For people with limited mobility, parklets have added peril to even the most basic daily movement. Some obstruct crosswalks, reduce the visibility of pedestrians for drivers or make a Muni stop hard to reach. Electrical wires might run across sidewalks, and dish carts, heat lamps or other dining infrastructure often overflow into the right-of-way. On particularly narrow corridors, some people find it easier to go around the structure — even into the street — rather than walk on the sidewalks.
Moving back the deadline for parklets to adhere to guidelines for anything other than the most severe violations will only prolong the feelings of danger, fear and lack of independence that so many seniors and people with disabilities already face when navigating San Francisco streets, according to advocates.
“We’re not trying to oppose (parklets) completely,” Lehman said. “Our community is also eating at restaurants and passing through the streets, so let’s talk about what we do to make sure public space is public and works for everyone.”
Under the proposed legislation, businesses would have until March 2023 to make sure their parklets follow the rules laid out in the Shared Spaces legislation, passed by the Board of Supervisors earlier this year to make the program permanent. The original deadline was June 2022.
Businesses put up their parklets during the throes of the pandemic when there were few rules and even less enforcement. The newly codified regulations are intended to provide more consistency to these structures as well as ensure safety and accessibility.
Breed’s announcement came on the heels of a frenzy of local media coverage, including a story by The Examiner, about businesses considering tearing down the parklets they spent thousands of dollars to build rather than deal with changing guidelines and the threat of mounting fees.
“We’re attempting to strike a balance as we transition Shared Spaces from an emergency response program to one that is permanent,” said mayoral spokesperson Andy Lynch. “A major part of that requires that parklets comply with regulations regarding access and life safety, and The City is working to ensure that happens.”
One exception to the deadline is those parklets that include “egregious” accessibility issues. The City will work “collaboratively, not punitively” to help businesses with their structures, and fines would only be levied if a merchant continually ignores outreach and warnings, Lynch said.
It remains unclear what constitutes an “egregious” violation of the legislation’s accessibility rules, some of which go beyond federal requirements mandated in the Americans with Disabilities Act.
Supervisor Myrna Melgar, who championed accessibility amendments in the final legislation, said she understood the need to support small businesses as they continue to struggle. But she hopes to see more clarity from “technical experts” on how The City can guarantee public space remains open to those with mobility issues without unnecessarily punishing businesses.
“I think the issue is that we don’t quite understand what that means,” she said.

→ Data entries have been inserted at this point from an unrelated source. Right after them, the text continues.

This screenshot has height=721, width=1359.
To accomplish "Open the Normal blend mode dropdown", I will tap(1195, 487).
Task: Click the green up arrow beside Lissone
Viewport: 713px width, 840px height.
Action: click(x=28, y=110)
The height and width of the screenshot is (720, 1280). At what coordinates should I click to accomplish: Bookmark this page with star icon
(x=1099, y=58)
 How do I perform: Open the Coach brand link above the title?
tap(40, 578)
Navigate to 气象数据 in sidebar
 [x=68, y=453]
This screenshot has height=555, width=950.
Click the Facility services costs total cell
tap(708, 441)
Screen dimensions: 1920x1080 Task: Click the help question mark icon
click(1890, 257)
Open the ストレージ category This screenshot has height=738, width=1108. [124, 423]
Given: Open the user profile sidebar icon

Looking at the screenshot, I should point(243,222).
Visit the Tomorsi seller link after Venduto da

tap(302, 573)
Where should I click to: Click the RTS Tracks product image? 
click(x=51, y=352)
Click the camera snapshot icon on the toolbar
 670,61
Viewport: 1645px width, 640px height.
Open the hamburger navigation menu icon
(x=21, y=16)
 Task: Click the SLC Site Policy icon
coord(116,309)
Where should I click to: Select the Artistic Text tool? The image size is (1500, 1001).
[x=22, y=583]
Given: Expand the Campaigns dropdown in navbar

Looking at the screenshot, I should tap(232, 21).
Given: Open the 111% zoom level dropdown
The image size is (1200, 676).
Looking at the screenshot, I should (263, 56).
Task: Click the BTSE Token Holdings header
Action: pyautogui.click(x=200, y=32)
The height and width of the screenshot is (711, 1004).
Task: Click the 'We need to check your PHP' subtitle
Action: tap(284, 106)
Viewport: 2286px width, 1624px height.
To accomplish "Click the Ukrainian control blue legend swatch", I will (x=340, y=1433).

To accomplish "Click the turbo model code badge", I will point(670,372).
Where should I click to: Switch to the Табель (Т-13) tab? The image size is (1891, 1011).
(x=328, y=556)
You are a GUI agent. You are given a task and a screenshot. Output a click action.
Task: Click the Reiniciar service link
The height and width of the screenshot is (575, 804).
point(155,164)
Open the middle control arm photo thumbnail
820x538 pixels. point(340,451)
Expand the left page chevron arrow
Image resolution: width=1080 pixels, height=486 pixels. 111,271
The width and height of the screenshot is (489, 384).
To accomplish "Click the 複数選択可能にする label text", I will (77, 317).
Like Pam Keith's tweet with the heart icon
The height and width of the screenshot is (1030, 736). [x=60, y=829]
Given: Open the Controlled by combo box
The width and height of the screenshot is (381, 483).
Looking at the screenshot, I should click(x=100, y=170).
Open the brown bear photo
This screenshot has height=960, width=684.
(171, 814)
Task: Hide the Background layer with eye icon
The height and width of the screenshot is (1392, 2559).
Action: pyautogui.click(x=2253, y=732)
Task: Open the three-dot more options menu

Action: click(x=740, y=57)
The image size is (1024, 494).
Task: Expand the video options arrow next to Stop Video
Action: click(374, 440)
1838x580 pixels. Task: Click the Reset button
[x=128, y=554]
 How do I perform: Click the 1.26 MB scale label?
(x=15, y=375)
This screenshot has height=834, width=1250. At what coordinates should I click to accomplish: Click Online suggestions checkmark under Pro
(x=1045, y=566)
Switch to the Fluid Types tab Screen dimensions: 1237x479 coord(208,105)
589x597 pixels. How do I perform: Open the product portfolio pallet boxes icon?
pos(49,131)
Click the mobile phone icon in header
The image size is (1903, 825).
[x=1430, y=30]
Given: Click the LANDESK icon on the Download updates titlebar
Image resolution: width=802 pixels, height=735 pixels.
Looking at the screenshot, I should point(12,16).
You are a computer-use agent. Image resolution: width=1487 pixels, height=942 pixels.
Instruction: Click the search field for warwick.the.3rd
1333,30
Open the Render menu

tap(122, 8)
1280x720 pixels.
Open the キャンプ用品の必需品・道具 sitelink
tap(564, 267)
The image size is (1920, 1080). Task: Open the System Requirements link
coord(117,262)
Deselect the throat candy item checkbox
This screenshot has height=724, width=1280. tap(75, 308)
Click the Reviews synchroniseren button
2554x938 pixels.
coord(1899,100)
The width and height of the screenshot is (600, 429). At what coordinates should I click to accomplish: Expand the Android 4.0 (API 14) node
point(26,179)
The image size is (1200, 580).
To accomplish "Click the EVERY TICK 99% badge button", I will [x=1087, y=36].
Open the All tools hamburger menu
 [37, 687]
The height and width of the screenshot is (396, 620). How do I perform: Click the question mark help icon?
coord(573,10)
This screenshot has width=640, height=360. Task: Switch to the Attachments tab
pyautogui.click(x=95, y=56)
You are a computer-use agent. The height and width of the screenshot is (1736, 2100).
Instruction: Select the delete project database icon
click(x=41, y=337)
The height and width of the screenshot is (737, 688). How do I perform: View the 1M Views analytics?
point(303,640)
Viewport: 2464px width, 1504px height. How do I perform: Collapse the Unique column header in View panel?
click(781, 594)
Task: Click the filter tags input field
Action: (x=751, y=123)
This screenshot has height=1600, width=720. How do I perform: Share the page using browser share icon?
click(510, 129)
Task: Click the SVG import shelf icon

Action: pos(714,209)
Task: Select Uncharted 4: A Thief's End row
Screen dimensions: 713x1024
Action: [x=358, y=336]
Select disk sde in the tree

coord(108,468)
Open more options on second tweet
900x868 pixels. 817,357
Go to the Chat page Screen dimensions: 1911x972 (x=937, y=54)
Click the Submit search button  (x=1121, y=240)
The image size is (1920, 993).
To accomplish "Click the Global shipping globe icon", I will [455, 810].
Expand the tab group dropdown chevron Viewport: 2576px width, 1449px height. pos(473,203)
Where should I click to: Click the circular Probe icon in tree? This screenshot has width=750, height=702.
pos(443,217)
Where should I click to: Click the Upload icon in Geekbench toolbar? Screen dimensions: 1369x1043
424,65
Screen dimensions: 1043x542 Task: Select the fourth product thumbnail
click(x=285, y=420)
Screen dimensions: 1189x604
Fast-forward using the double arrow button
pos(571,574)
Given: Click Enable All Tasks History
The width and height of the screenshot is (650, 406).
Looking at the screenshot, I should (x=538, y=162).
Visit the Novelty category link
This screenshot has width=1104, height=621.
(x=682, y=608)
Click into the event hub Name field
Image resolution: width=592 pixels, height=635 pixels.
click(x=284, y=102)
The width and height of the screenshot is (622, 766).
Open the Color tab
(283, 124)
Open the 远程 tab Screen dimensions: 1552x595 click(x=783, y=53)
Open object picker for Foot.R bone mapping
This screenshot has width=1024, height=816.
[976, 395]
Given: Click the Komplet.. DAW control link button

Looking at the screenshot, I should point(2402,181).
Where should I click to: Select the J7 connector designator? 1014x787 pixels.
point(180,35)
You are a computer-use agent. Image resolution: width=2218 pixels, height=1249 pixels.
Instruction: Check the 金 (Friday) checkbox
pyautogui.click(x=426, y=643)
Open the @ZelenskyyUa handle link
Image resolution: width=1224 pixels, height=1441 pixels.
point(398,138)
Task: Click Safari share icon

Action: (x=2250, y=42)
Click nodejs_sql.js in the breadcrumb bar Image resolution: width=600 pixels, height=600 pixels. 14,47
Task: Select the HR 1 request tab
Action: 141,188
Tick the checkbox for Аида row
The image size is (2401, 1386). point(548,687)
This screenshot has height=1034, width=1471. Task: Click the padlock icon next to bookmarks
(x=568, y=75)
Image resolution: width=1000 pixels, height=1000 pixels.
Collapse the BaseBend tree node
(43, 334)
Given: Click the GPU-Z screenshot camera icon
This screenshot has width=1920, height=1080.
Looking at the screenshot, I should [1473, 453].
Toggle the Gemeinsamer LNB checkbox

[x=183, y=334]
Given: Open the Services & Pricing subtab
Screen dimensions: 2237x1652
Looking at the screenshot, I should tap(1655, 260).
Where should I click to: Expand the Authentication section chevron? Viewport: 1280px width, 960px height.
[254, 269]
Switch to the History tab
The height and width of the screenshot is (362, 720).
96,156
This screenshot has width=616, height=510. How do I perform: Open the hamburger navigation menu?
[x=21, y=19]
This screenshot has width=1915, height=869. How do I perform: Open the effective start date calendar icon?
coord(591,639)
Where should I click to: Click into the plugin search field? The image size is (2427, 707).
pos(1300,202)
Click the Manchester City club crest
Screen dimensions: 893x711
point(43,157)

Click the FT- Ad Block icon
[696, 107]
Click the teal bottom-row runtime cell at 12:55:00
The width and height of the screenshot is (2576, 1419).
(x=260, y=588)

One idea? Ask people with experience.
“The disability community should be consulted about everything that concerns the physical environment,” Melgar said. “They are the ones who have the hardest time getting around.”
Advocacy groups such as Senior and Disability Action were included in the extensive discussions ahead of the vote earlier this year that made parklets permanent. Lehman said she felt like every interest had to sacrifice a little bit in order to land at the end result, which she viewed as a “pretty good” compromise.
By contrast, she said Breed’s proposed deadline extension came as a “total shock.”
When asked directly whether the Mayor’s Office had reached out to senior and disability advocacy groups ahead of the announcement, Lynch said “there are many stakeholders involved in this process, and I can’t speak to every conversation that has taken place.”
Though the pandemic has forced the need for flexibility and lenience, supporters for improved accessibility aspire to a parklet program that includes real enforcement for businesses that fail to follow the rules, protects the freedom of movement for those with limited mobility. They also hope it creates spaces that every kind of San Francisco resident can enjoy.
“It is unbelievable that 31 years after the ADA, there is not a societal consensus that disabled people and older people are important enough members of our community for access to be a right and a necessity,” Lehman said.